**Brano proposto:**
Merate: in fuga dall'Ucraina con tre figli, ora il loro ristorante è diventato una ''mensa'' per dare ristoro a soldati e anziani

Ora in uno dei loro cinque ristoranti è stata allestita una sorta di mensa dove vengono sfamati i soldati e gli anziani di Chernihiv. Dall'Italia in qualche modo stanno cercando di dare aiuti concreti ma le comunicazioni non sono sempre facili e meno ancora lo è far arrivare a destinazione i beni. In questi giorni dalla casa di vicolo Scipione Albani dove sono alloggiati Anna con il marito Valerio e le loro tre bimbe Olexandra, Polina e Olivia sono con la mente e il cuore nel loro paese, l'Ucraina. La paura non è tanto di ritrovare distrutta l'abitazione che hanno lasciato, e che attualmente un parente va a controllare dando l'acqua ai fiori, ma è di non tornarci in tempi brevi. Se sarà da ricostruire pazienza, si rimboccheranno le maniche come hanno sempre fatto. Il terrore e il dolore che li sta devastando è di non poterci ritornare subito.

**Da fare:**
Prosegui l'articolo qui sopra sulla famiglia fuggita dall'Ucraina e accolta a Merate, riprendendo subito dopo l'ultima frase.

**Materiale di partenza:**

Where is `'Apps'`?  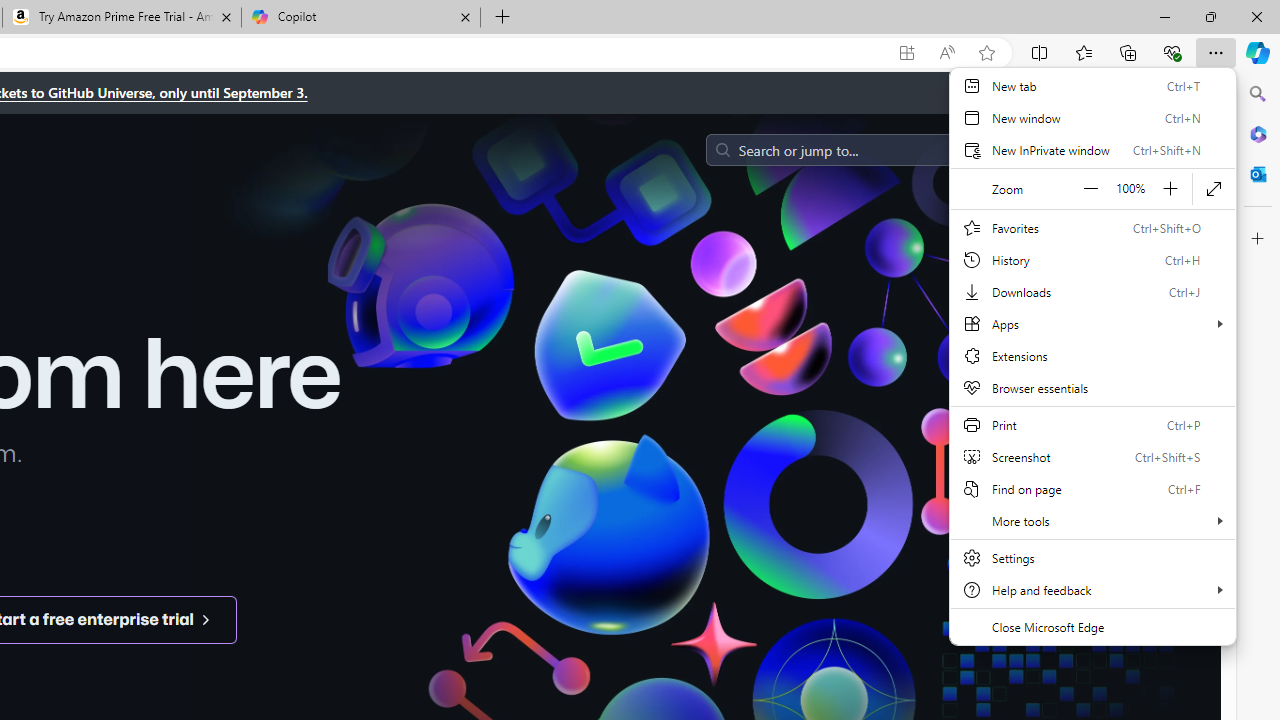
'Apps' is located at coordinates (1092, 323).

**Risposta:**
Che qualcosa ai confini potesse succedere già da gennaio si era capito "ma una guerra con le bombe vicino a casa, quello proprio no". Si emoziona e ha le lacrime agli occhi Anna, 34 anni, un italiano fluente imparato quando da adolescente veniva in brianza a respirare l'aria pura e a rigenerarsi. Una lingua mai abbandonata così come mai aveva dimenticato gli amici meratesi ed era rimasta in contatto con loro.
"Non pensavamo proprio di dover abbandonare la nostra terra ma quando ci siamo accorti che i bambini erano impauriti e stavano risentendone abbiamo deciso di accettare la proposta della famiglia Trisoglio che ci aveva chiamato non appena il conflitto era iniziato".

Per sei giorni con altri vicini di casa sono rimasti nascosti in una cantina adibita a bunker. Cibo ce n'era ma era l'atmosfera e il clima generale che andavano via via deteriorandosi, con i bambini sempre più spaventati dall'ululare delle sirene e dal fragore delle bombe arrivate a poche decine di metri da casa distruggendo un cinema. Dopo un breve periodo sui monti Carpazi la decisione.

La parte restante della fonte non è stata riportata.